I am always falling
toward that dark, swollen
river filled with tongues
drunk and baptized

new priests waving foreign
flags and parchment
calling in the conquered
to hungry bankers

Sacred places gone for coin
and rotting ships
diseased through
by poisoned seas

in greenish light
hooks and stripes
the lash across my face
and pale white stars

nailed to coffins
filled with dying
flesh cast off
from a dying land

only my scream in the homeless wind

and murdered voices

Notes for “Pax Americana: Hawai’i, 1848”

Seventy years after Capt. James Cook arrived in Hawai’i, American missionaries successfully pressured the ruling Hawaiian ali’i-chiefs- to divide the lands and establish private property land tenure. Our people had suffered a biological holocaust in the first decades of contact that reduced their numbers to a mere twenty percent of what they had been in 1778, estimated at over a million.

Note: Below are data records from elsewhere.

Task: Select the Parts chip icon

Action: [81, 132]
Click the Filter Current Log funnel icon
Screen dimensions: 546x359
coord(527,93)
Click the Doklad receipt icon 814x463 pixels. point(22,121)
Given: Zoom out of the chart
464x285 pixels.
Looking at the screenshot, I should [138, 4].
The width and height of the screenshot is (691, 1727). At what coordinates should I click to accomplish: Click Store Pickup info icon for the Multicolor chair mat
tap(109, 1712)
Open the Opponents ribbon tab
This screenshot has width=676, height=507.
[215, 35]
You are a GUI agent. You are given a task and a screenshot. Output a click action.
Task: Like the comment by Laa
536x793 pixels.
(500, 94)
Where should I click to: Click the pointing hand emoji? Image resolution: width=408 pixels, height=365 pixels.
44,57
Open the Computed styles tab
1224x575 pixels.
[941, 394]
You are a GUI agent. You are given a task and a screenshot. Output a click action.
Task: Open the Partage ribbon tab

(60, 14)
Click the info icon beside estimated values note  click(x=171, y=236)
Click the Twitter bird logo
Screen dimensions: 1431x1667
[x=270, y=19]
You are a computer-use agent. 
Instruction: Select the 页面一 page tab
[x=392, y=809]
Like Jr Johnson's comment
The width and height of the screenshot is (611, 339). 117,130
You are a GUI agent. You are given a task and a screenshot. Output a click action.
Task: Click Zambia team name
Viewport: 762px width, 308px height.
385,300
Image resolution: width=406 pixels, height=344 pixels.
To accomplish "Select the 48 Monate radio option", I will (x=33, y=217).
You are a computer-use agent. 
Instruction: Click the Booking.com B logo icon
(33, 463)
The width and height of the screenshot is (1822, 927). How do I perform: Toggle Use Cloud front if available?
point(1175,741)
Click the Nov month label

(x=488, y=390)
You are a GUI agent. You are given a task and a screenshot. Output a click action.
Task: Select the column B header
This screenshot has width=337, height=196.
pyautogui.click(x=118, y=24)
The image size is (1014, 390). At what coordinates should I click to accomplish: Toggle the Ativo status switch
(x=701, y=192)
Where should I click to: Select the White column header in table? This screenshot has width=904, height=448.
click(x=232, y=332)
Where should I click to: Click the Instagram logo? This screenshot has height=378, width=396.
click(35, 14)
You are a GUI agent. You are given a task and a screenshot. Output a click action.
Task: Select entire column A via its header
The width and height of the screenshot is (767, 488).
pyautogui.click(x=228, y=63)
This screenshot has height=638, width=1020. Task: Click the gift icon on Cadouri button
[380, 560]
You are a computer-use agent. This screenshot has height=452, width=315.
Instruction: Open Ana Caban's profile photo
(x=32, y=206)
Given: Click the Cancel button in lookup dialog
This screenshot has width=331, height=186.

Stunned by the great dying of our people and believing that the missionaries’ promise of everlasting life meant everlasting physical life of our nation, the chiefs converted to Christianity. Following the advice of the missionaries, they declared the Mahele, or Division of the Lands, in 1848. Within twenty years of this tragic action, nearly all our remaining people were dispossessed of their lands. The missionaries’ children, meanwhile, had become plantation owners and sugar barons on the ancestral lands of the Hawaiian people.

Today the missionaries companies, known collectively as the Big Five, still control much of Hawaii’s lands and politics.